Background: Bacteriophage Sf14 infects Shigella flexneri, a major foodborne pathogen that causes shigellosis outbreaks primarily in developing nations. It is a Moogle-like myovirus that encodes 26 tRNAs recognizing 19 different amino acids. The presence of tRNAs in phage genomes have been known for decades, but their functions are still poorly understood and appear to vary between species. This work uses computational methods to test several existing hypotheses regarding phage-encoded tRNAs in the context of Sf14 infection. Analyses of codon usage, tRNA adaptation, and tRNA mutation patterns were performed to test four hypotheses of phage tRNA function: codon usage bias, host range expansion, an all-destructive infection phenotype, and escape from host nucleases.

Results: Data from these analyses excluded hypotheses of host range expansion and escape from host anticodon nucleases. Instead, results suggest phage-encoded tRNAs are likely used during late stages of infection, primarily increasing expression of structural genes. While there are significant differences in codon usage bias between Sf14 gene groups and S. flexneri 2457T, translational efficiency of Sf14 late genes (as estimated by tRNA adaptation index) is highest when using the phage tRNA pool only.
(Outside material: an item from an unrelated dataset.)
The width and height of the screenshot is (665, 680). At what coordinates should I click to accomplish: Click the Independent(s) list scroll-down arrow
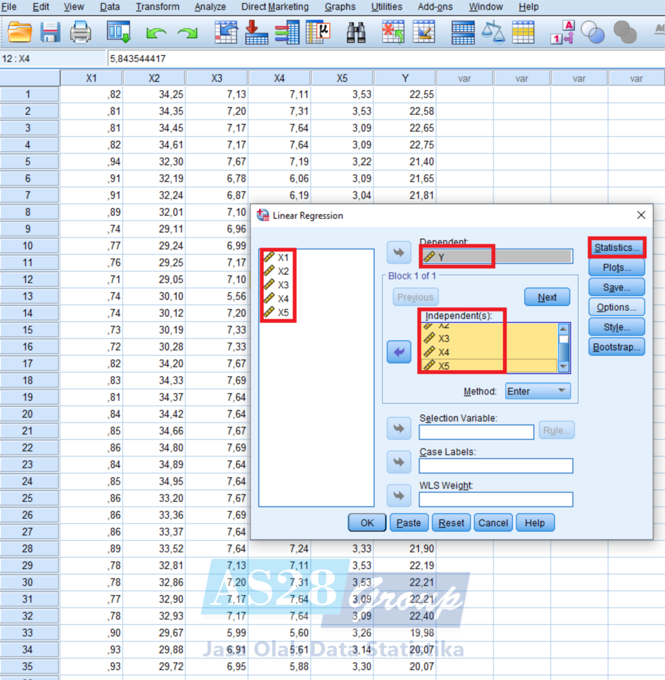click(564, 367)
Conclusions: The most likely hypothesis explaining the presence of tRNAs in the Sf14 genome is the possession of an all-destructive infection phenotype, where genes encoding host tRNAs are degraded along with the genome and translation relies heavily or exclusively on the phage tRNAs. The differences in codon usage also suggest phage-encoded tRNAs specifically affect the production of late gene products.